When to Get HR Support

Routine RTW cases—short absence, clear recovery timeline, cooperative employee—can often be managed with a basic policy and consistent documentation. But the following situations carry enough risk to justify outside HR support:

  • Permanent functional restrictions: When restrictions are long-term, a formal accommodation assessment is needed—not an ad hoc arrangement
  • Mental health cases: The FAF process, communication norms, and legal risks are different; specialized experience matters
  • Long-term absences (6+ months): These cases accumulate complexity quickly; earlier HR involvement leads to better outcomes
  • WSIB disputes and objections: HR support is valuable before entering the WSIB appeal process
  • No written RTW policy: Build the program proactively rather than creating it under pressure during an active claim
  • History of complaints or difficult relationship: Any RTW case with prior tensions carries elevated retaliation and human rights risk

At HRX Connect, we help Ontario employers build RTW programs that are legally sound and genuinely employee-centred—from policy development to managing complex active cases. Get in touch to learn more.

Frequently Asked Questions

What is a return to work program in Ontario?

A return to work (RTW) program is a formal process that helps injured or ill employees return to productive work safely and as soon as medically appropriate. In Ontario, RTW obligations arise under the WSIA (for WSIB claims) and the Human Rights Code (for any disability). Every Ontario employer has at least some RTW obligations regardless of size.

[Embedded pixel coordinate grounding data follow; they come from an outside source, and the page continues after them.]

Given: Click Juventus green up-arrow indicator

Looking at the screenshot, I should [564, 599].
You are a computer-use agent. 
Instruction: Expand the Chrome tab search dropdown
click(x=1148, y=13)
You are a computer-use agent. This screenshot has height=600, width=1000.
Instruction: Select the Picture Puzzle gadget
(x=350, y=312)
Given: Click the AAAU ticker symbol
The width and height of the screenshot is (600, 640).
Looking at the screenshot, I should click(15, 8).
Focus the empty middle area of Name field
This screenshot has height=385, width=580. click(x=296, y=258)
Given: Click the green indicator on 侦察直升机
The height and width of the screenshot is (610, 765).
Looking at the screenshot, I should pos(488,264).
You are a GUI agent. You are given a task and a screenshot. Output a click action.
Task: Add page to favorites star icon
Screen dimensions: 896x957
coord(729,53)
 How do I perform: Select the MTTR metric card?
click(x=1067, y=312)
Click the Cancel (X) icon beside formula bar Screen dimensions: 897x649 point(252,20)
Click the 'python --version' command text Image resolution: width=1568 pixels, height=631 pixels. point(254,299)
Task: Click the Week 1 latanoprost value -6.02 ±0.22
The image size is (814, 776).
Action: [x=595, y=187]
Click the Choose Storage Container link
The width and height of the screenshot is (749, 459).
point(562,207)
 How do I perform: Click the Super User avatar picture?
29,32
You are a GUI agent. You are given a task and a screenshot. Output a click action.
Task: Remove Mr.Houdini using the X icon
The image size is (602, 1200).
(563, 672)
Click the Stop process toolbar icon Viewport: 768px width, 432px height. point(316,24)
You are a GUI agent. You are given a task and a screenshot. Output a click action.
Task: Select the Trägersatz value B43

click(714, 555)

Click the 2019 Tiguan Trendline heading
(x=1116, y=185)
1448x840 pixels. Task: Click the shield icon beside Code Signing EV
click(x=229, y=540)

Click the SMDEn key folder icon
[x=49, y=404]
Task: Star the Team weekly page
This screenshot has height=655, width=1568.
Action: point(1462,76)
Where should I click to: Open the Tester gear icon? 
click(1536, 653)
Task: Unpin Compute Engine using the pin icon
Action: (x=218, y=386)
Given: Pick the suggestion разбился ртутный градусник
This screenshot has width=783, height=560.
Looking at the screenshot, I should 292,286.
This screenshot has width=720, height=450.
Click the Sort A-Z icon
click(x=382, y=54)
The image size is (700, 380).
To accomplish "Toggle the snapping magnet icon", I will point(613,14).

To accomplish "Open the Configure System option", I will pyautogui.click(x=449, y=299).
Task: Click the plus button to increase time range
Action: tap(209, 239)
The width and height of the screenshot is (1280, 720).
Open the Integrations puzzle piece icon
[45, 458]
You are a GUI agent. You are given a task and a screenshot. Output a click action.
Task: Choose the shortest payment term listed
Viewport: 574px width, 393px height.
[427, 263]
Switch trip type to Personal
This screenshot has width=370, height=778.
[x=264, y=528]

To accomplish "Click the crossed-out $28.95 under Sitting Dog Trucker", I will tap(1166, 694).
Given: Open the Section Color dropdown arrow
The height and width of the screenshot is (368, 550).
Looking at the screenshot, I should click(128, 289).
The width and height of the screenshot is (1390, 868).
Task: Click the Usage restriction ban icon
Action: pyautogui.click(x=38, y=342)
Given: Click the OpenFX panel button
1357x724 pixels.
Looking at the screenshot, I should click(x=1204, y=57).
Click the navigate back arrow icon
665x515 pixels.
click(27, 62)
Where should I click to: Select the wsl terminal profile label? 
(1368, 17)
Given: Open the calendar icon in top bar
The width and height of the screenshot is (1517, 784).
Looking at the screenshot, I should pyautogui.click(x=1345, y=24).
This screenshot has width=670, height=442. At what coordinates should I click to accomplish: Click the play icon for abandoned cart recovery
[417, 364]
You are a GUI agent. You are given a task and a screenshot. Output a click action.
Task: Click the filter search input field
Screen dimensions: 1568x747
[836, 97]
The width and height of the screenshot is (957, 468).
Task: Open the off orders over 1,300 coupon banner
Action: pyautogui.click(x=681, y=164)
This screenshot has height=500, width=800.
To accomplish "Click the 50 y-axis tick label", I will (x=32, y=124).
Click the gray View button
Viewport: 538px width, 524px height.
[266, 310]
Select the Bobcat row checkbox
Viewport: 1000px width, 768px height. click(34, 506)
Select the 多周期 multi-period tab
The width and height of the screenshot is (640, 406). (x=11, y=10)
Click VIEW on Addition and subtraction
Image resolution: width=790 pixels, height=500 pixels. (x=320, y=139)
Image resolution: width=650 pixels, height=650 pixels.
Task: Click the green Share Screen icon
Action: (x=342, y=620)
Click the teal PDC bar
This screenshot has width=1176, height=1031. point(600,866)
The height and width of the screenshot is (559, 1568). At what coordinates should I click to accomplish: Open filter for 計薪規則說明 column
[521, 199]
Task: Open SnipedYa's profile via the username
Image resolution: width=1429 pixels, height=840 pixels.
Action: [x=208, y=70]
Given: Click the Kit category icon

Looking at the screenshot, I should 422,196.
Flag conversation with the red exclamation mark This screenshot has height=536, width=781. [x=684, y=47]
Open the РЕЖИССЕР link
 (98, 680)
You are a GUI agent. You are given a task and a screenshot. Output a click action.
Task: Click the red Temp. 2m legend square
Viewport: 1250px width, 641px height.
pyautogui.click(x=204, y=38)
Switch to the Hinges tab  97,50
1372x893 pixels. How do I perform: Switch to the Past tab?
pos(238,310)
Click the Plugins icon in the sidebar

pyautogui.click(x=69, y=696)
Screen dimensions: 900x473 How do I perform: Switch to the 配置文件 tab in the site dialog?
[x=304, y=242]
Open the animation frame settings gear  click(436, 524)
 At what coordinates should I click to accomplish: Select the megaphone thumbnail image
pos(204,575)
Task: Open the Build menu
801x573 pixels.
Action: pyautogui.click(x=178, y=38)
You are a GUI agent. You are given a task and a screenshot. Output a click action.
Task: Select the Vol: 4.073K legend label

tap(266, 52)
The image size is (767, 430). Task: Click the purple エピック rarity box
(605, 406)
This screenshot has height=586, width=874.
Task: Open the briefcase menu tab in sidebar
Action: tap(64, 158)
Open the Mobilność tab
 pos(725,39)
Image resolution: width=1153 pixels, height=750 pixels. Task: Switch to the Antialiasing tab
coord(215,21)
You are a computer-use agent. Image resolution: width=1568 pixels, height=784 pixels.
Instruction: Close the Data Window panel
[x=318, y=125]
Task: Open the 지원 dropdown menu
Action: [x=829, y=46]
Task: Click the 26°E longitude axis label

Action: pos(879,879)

Which Ontario employers must have a return to work program?

All WSIB-registered employers have a duty to cooperate in RTW. Employers with 20+ employees have the additional re-employment obligation under the WSIA. The Human Rights Code duty to accommodate applies to all employers—regardless of size—when an employee has a disability.

Does the WSIB re-employment obligation apply to construction employers?

Yes, but different rules apply. Construction employers have specific thresholds, durations, and requirements under WSIB Policy 19-05-02. The standard 20-employee and 2-year rules differ for construction. Review the construction-specific policy at wsib.ca.

Can an employer terminate an employee during a return to work process?

Terminating during an active RTW process carries serious legal risk under both the WSIA (retaliatory termination for WSIB claims) and the Human Rights Code (discrimination based on disability). Termination for genuine, documented business reasons unrelated to the injury may be permissible—but this is a high bar. Always get HR or legal advice before acting.

What is suitable work under WSIB?

Suitable work must be safe, productive (genuine business value—not make-work), consistent with documented functional abilities, and must restore pre-injury earnings to the greatest extent possible. All four criteria must be met.

What is the Functional Abilities Form (FAF)?

The FAF is a non-clinical document completed by the employee’s treating health professional identifying functional capabilities and limitations without disclosing a diagnosis. Either party can request it; WSIB pays the completion cost. It is the foundation for identifying suitable modified work.

What is the undue hardship standard in Ontario?

Undue hardship is the only defence to the duty to accommodate. Only three factors count: accommodation cost, health and safety risks, and availability of outside funding. Inconvenience, co-worker morale, and operational disruption are not valid undue hardship factors. Employers must provide objective evidence—not just assertions.